Senators voted 51-49 to limit debate. A final showdown vote is expected Saturday.
The nomination has stirred controversy. Christine Blasey Ford accused Kavanaugh of trying to rape her at an alcohol-infused high school gathering in 1982, when both were teenagers. Two other women emerged and accused him of other incidents of sexual misconduct. Kavanaugh denied all the allegations.
Ahead of the final vote on Kavanaugh's nomination, University of North Florida students studying politics told News4Jax on Friday that the controversy has been a topic of conversation in classrooms, especially during political science classes.
"It's been brought up in class," said UNF student Alyssabeth Baker, who's majoring in political science. "One of my classes ... kind of talked about it for most of the time, instead of notes that day. It was definitely a heated topic.

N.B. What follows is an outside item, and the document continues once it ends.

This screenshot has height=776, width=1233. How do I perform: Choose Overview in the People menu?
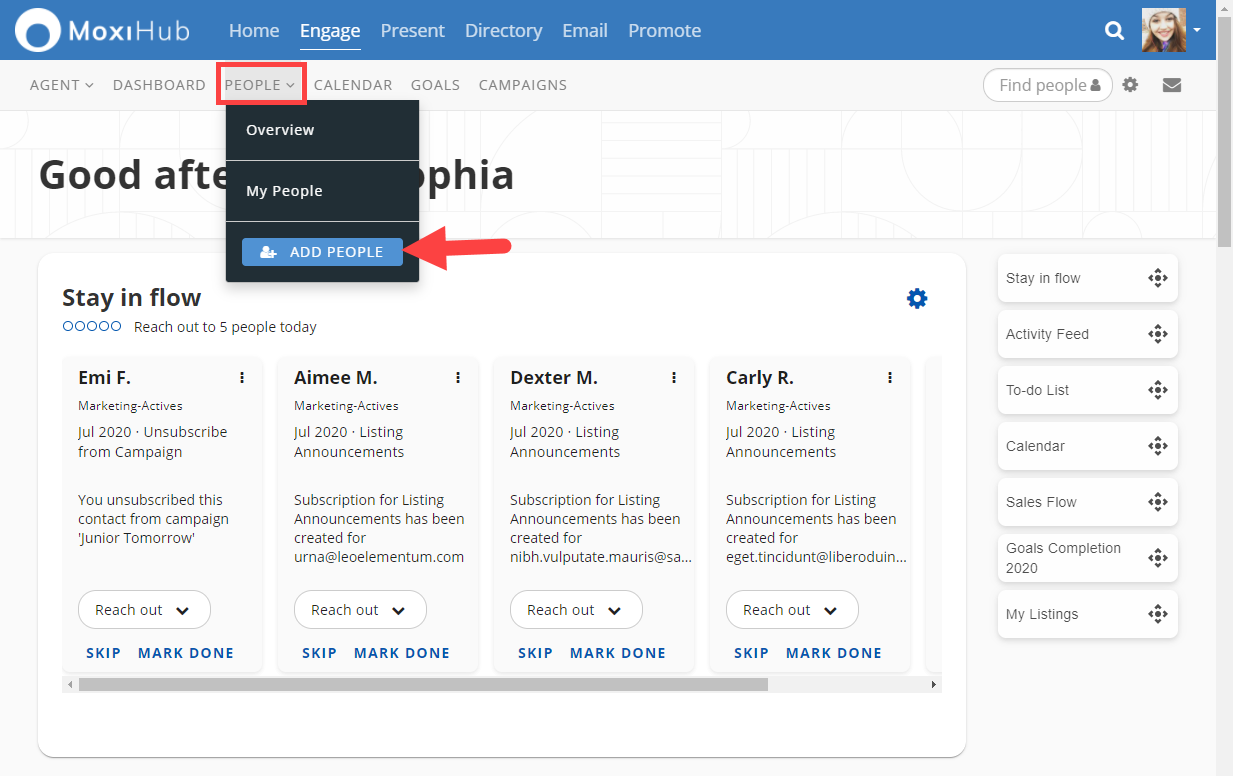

Seems like most people did not support Kavanaugh."
Other political science students said they believe Kavanaugh will get the needed votes for confirmation.
"I feel it's the right decision in the sense that if our Congress, as well as lobbyists and other factors of the branches of government, are able to put him in and it's the best move, then it's the best move," said Andrews Willis, a political science major at UNF.
Weston Funcheon, who's also a political science major, was out Friday rallying students to register to vote. He said he doesn’t understand why the FBI even reopened its investigation of Kavanaugh when another person could have been nominated to the Supreme Court.
"There are so many other candidates for the Supreme Court (who) don't have these allegations. Why wouldn't we just move on to someone who doesn't have that?" Funcheon said. " We don't owe this man anything just because he was offered. There are plenty of other well-qualified judges that would be excellent as a Supreme Court justice but don’t have this allegation hanging over their heads."
Each of the students who News4Jax spoke with had their own opinion. Despite whether they believe Kavanaugh or Ford, they all said there is not enough evidence to support Ford’s claims.
Students said they will be closely watching the activity on the Senate floor this weekend.